The Medical Devices (Fees Amendment) Regulations 2017

Amendment of regulation 54 of the 2002 Regulations

3.—(1) Regulation 54 of the 2002 Regulations (fees payable in connection with the designation etc. of UK notified bodies) is amended as follows.

(2) In paragraph (1)—

(a)in sub-paragraph (a), for “£960” substitute “£2,063”; and

(b)in sub-paragraph (b), for “£3,840”substitute “£8,252”.

(3) In paragraph (2), for “£1,880” substitute “£6,504”.

(4) In paragraph (3)—

(a)in sub-paragraph (a), for “£4,670” substitute “£15,904”;

(b)in sub-paragraph (b), for each of “£7,670”, “£5,760” and “£3,840” substitute “£10,160”; and

(c)in sub-paragraph (c), for “£3,840” substitute “£4,404”.

(5) In paragraph (3A)—

(a)in sub-paragraph (a)(i), for “£271” substitute “£361.20”; and

(b)in sub-paragraph (a)(ii), for “£75.24” substitute “£90.30”.
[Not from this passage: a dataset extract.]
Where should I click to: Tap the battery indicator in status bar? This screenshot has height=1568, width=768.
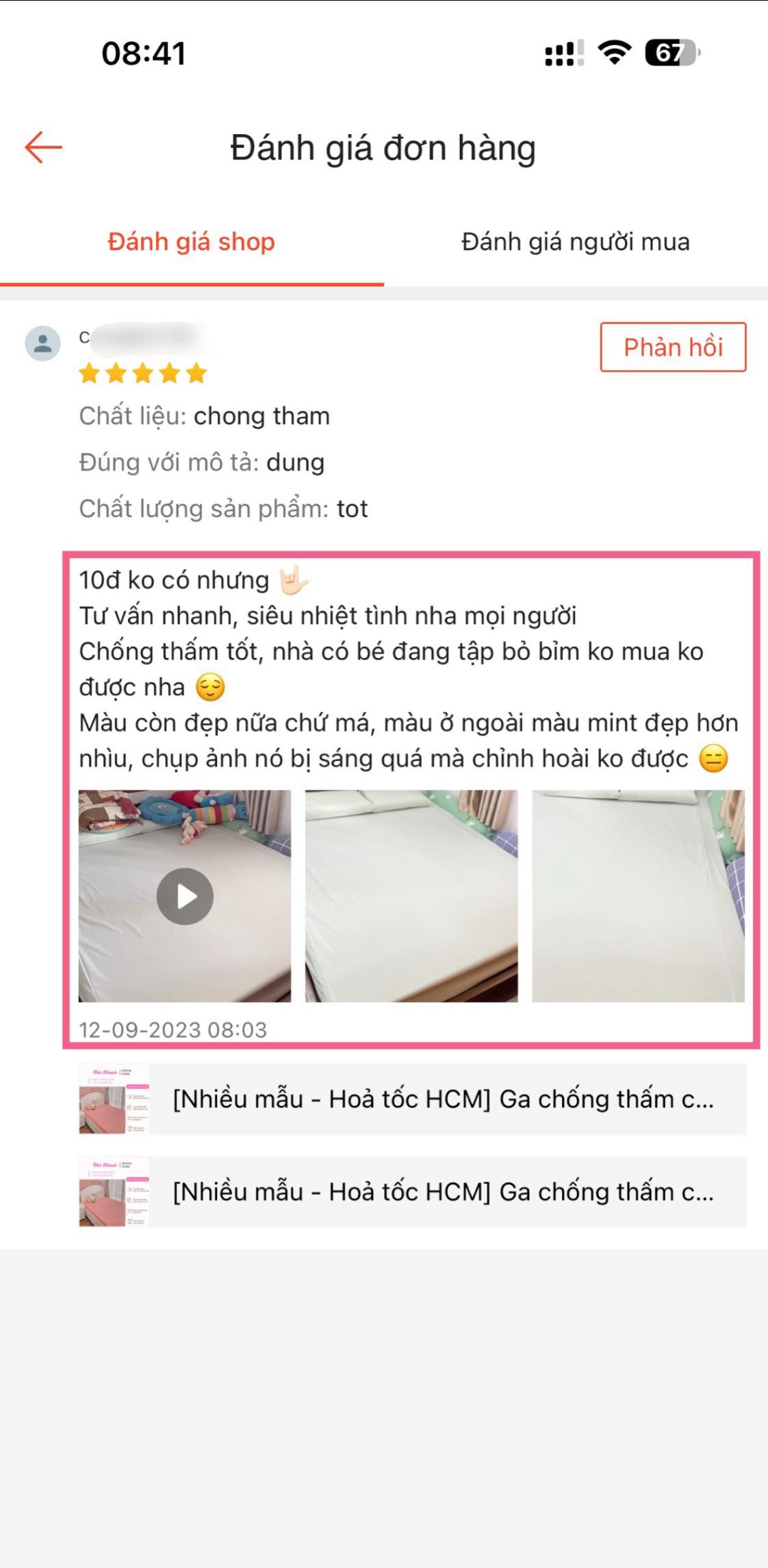pos(673,53)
(6) After paragraph (3B) insert—

“(3C) A UK notified body that applies to the Secretary of State for a renewal of its designation pursuant to article 4 of Regulation (EU) No 920/2013 shall pay to the Secretary of State—

(a)a fee of £8,252 in respect of the application; and

(b)where an audit is carried out in connection with the application, a fee of £15,904 in respect of the audit.

(3D) Where the Secretary of State conducts an assessment of a UK notified body pursuant to article 5 of Regulation (EU) No 920/2013, the UK notified body shall pay to the Secretary of State—

(a)if the assessment relates to the UK notified body’s assessment of clinical data only, a fee of £2,586; or

(b)in any other case, a fee of £3,876.

(3E) A UK notified body that submits a summary evaluation report to the Secretary of State pursuant to article 5(4) of Regulation (EU) No 722/2012 shall pay to the Secretary of State a fee of £532.”.

(7) In paragraph (4)—

(a)in sub-paragraph (a)—

(i)for “regulation 45(1) or” substitute “regulation 45(1),”,

(ii)after “regulation 45(4)” insert “, a renewal under Regulation (EU) No 920/2013 (but not any associated audit) or a submission of a summary evaluation report under Regulation (EU) No 722/2012”, and

(iii)in paragraphs (i) and (ii), after “application” insert “or submission”; and

(b)in sub-paragraph (b), after “regulation 45(7)” insert “or an audit or assessment pursuant to Regulation (EU) No 920/2013”.

(8) After paragraph (4), insert—

“(5) In this regulation, “Regulation (EU) No 920/2013” means Commission Implementing Regulation (EU) No 920/2013 of 24 September 2013 on the designation and the supervision of notified bodies under Council Directive 90/385/EEC on active implantable medical devices and Council Directive 93/42/EEC on medical devices(1).”.